La stratégie de Pékin pourrait-elle faire sortir la Chine gagnante de cette crise, jusqu’à faire oublier que c’est sur ton territoire qu’est née l’épidémie ?

Il est encore trop tôt pour le dire et la réalité épidémiologique, celle d’un foyer initial à Wuhan, sera difficile à faire oublier. Mais clairement, les autorités chinoises se sont lancées dans une offensive sans précédent pour désinformer, en allant jusqu’à propager par l’intermédiaire du porte-parole de affaires étrangères des rumeurs comme celle que le premier foyer épidémique aurait été aux Etats-Unis.

Si faire des prédictions sur de soi-disant changements géopolitiques majeurs me semble bien trop risqué alors que nous manquons de variables-clé, comme la durée de l’épidémie ou l’impact économique à moyen terme, on peut souligner que la crise pourrait avoir des conséquences en termes de perceptions internationales. Alors que la crise économique de 2008/2009 avait façonné l’image d’un déclin des pays occidentaux et l’émergence de la Chine, cette crise pourrait convaincre certains que le modèle autoritaire chinois serait plus efficace que le modèle démocratique.
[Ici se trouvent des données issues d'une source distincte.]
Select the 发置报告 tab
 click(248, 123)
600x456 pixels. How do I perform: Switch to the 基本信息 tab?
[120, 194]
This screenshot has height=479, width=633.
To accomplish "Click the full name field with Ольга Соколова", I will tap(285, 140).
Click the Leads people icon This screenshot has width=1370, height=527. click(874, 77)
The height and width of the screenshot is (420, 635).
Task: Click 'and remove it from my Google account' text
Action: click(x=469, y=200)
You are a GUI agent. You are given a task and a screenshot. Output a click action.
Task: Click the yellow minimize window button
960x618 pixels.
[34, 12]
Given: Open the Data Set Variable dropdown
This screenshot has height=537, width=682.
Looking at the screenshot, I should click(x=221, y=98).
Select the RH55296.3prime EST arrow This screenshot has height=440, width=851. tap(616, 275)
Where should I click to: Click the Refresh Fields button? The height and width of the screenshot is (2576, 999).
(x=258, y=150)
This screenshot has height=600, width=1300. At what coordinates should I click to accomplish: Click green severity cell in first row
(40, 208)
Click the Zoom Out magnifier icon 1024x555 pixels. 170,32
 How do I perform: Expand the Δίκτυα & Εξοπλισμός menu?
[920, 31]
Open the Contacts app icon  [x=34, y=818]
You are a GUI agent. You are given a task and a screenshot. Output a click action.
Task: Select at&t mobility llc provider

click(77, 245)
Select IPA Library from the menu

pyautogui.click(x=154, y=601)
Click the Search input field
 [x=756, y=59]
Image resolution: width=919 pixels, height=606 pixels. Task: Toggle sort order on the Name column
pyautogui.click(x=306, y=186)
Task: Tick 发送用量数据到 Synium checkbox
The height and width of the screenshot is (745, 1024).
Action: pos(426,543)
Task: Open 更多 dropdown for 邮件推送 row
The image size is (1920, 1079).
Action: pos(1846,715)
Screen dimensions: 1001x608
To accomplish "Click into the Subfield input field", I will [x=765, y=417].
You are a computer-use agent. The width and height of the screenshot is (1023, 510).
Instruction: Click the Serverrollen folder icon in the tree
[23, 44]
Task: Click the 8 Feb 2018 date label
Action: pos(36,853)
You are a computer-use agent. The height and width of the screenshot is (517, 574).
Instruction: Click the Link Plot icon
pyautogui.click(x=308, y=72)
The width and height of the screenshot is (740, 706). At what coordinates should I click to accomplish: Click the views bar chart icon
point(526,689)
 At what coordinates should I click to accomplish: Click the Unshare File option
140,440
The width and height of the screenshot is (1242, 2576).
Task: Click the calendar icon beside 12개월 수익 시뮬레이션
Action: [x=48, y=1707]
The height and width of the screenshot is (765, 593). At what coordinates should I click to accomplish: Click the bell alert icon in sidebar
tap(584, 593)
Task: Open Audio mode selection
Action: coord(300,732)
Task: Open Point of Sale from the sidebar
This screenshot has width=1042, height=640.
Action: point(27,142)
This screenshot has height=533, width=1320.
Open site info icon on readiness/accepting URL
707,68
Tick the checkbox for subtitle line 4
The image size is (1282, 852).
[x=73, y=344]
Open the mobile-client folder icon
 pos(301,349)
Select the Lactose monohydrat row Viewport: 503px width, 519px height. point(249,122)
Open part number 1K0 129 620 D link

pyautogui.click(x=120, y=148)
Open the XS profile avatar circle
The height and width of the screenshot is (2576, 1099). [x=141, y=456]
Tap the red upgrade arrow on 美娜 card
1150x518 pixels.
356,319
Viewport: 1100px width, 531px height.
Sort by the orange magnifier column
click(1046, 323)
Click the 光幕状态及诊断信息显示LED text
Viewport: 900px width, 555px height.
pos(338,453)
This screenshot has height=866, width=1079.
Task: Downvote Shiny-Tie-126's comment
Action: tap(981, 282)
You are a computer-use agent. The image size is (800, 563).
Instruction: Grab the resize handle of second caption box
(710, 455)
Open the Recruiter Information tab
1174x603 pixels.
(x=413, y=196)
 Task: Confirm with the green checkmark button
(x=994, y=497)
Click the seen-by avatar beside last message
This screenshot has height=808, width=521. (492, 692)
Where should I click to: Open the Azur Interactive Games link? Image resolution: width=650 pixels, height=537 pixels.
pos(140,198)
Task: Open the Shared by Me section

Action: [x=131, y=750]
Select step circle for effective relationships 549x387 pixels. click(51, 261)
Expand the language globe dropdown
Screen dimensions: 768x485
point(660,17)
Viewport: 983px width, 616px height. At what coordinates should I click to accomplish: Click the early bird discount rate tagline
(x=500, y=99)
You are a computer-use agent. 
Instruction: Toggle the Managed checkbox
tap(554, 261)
Or, entre perceptions et réalité, il y a souvent une grande différence.

Dans quelle mesure cette politique d’assistance sanitaire peut s’inscrire dans le projet plus large de la Chine que sont les nouvelles routes de la soie ? Cette stratégie de communication a-t-elle surtout un objectif économique ?

Le projet chinois One Belt One Road initié en 2013 est protéiforme. Si beaucoup se sont concentrés sur les infrastructures de transports, la santé en est un volet essentiel depuis 2015. En janvier 2017, Xi Jinping visitait le siège de l’OMS et y signait un protocole d’accord à ce sujet. Surtout, Pékin accueillait en août 2017 une réunion à haut niveau sur la coopération sanitaire dans le cadre de One Belt One Road au cours de laquelle ont été signés 17 protocoles d’accord bilatéraux avec des pays mais aussi des organisations internationales comme l’ONUSIDA ou le Global Fund. La promotion par la Chine de sa diplomatie sanitaire au cours de la pandémie de Covid-19 s’inscrit donc dans une stratégie préexistante et mobilise des outils préexistants.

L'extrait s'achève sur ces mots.